Since that time, ATLS has been accepted as the standard of care for the first hour of trauma management and taught to both military and civilian providers. In 1981, shortly after the development of the ATLS course, the ACS/COT and the National Association of Emergency Medical Technicians entered into a cooperative agreement to develop an ATLS course for prehospital providers. This course was appropriately named Prehospital Trauma Life Support (PHTLS). The first PHTLS course was taught in New Orleans in 1984. PHTLS is nationally endorsed and widely adopted as a continuing educational program by hospitals, educational institutions, emergency medical service agencies, and military medical programs and is incorporated into many initial and refresher emergency medical technician/emergency medical technician–paramedic courses.
Until recently, U.S military medical personnel were trained to care for combat CAX using the principles put forth in the ATLS model. The inappropriateness of many of these measures when applied to combat CAX initiated the TCCC project by the U.S. Naval Special Warfare Command and was continued by the United States Special Operations Command (USSOCOM). USSOCOM developed a new set of tactically appropriate battlefield trauma management guidelines in 1996. These guidelines focus primarily on the most common causes of preventable death on the battlefield and the most protective measures that can be reasonably performed in combat, taking the special operations tactical environment and the unique patterns and types of wounds into consideration while developing casualty management recommendations.
TCCC guidelines, used in special operations since 1998, have proven successful in combat operations. In 2001, USSOCOM recognized the need to update these guidelines, and based on research conducted by the Naval Operational Medical Institute, a Committee on Tactical Combat Casualty Care (CoTCCC) was established. This committee updated the TCCC guidelines in 2003 and republished them in the revised PHTLS manual, 5th edition.

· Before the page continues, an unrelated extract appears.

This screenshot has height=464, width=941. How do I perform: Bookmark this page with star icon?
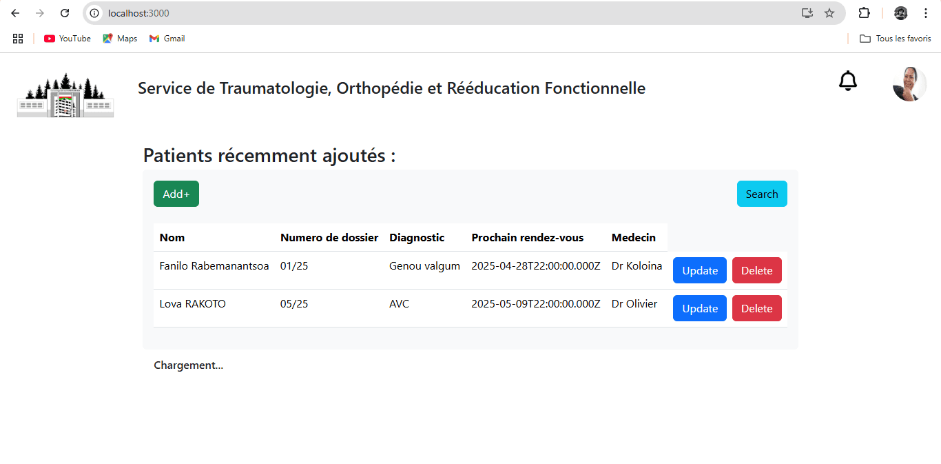pyautogui.click(x=829, y=13)
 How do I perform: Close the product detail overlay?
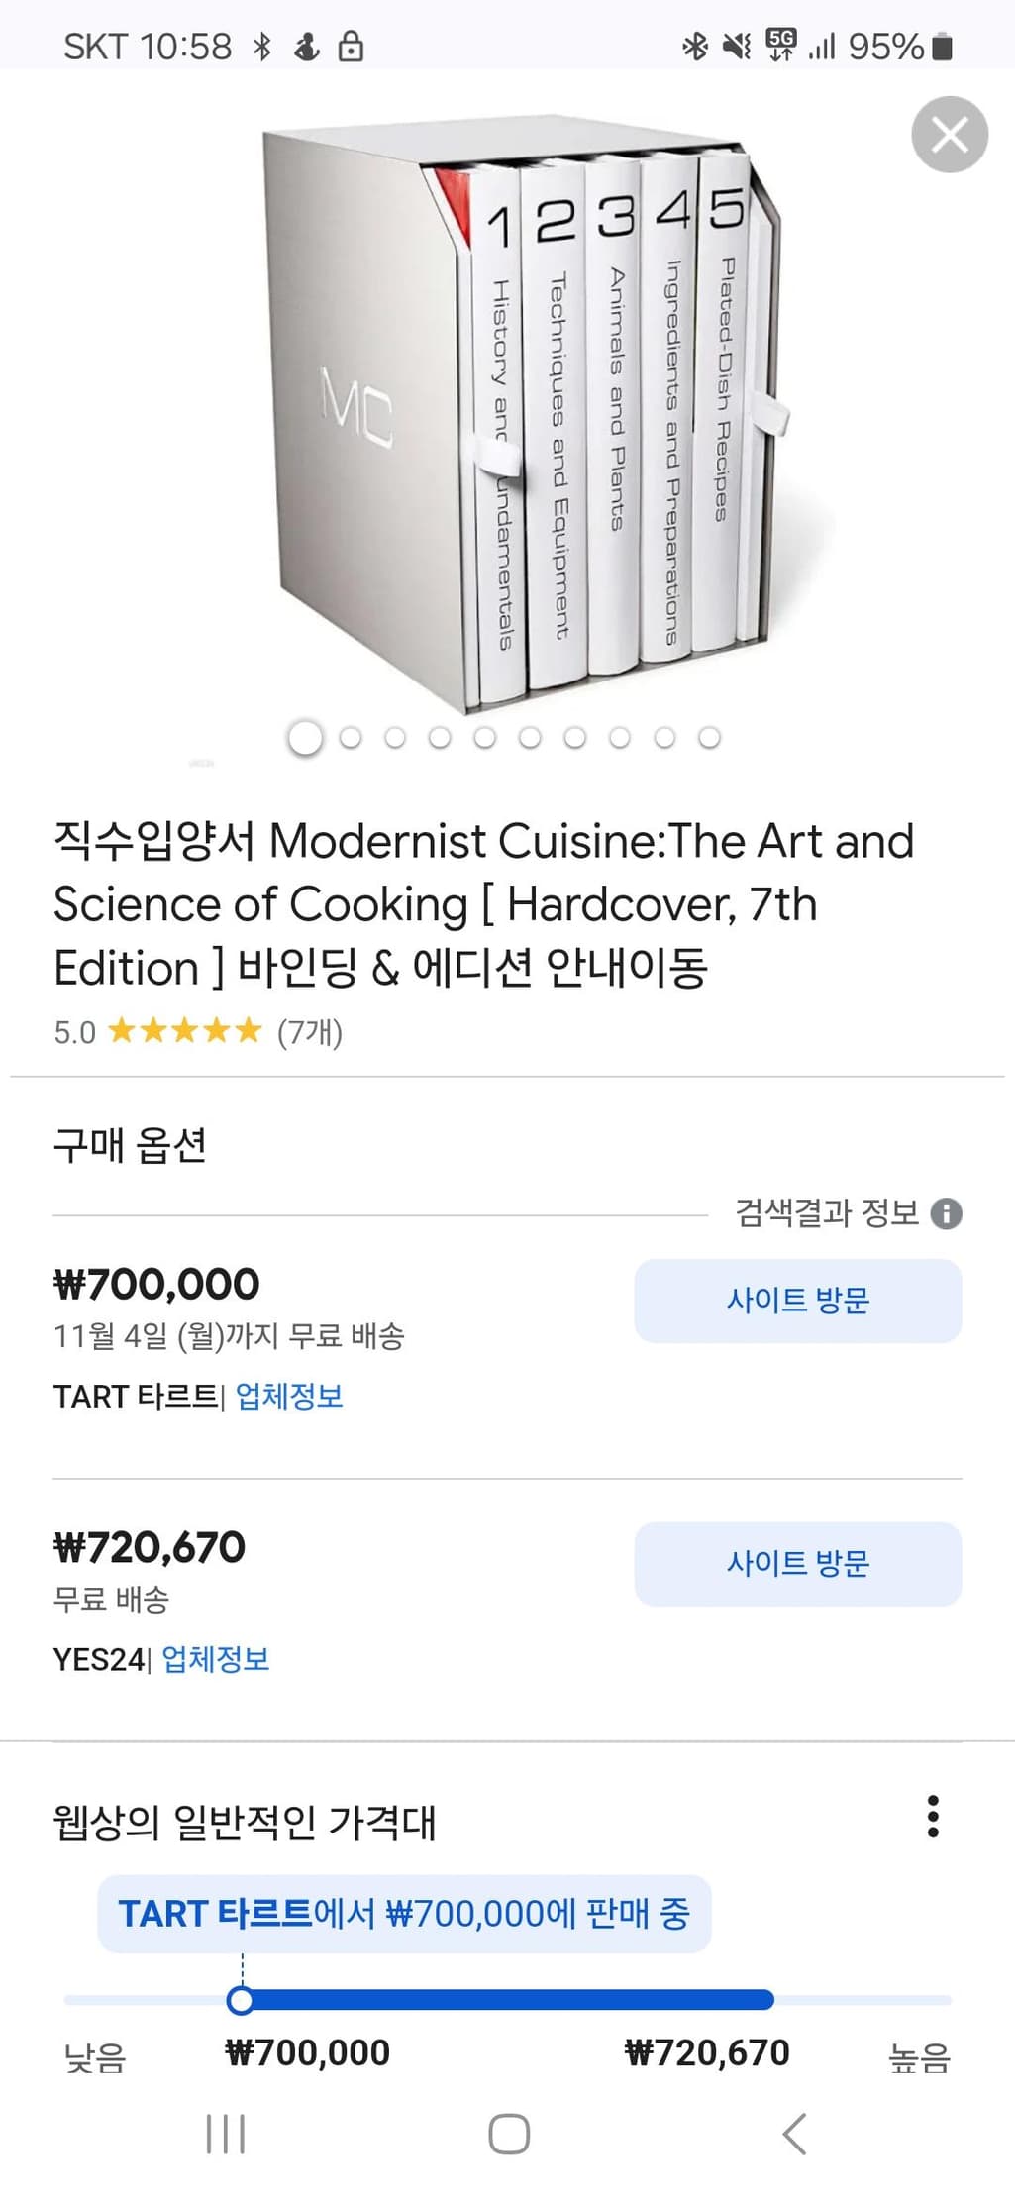click(x=949, y=135)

CoTCCC is an ongoing project conducted under the sponsorship of the Navy Bureau of Medicine and Surgery. The unique aspect of this joint organization is that it includes special operations personnel, including special forces medics, Navy SEAL corpsmen, Air Force pararescuemen, trauma surgeons, emergency medicine physicians, anesthesiologists, and medical educators, who collaborate to continually update TCCC guidelines. TCCC was established as the standard of care for special operations medic training in 2005. TCCC equipment and training also became mandatory for all deploying SOF, as the first responder to a wounded special operations warfighter on the battlefield is often not a special operations medic. Since World War II and the war in Vietnam much of the decline of combatants killed in action (KIA) can be attributed to TCCC training, techniques, and equipment.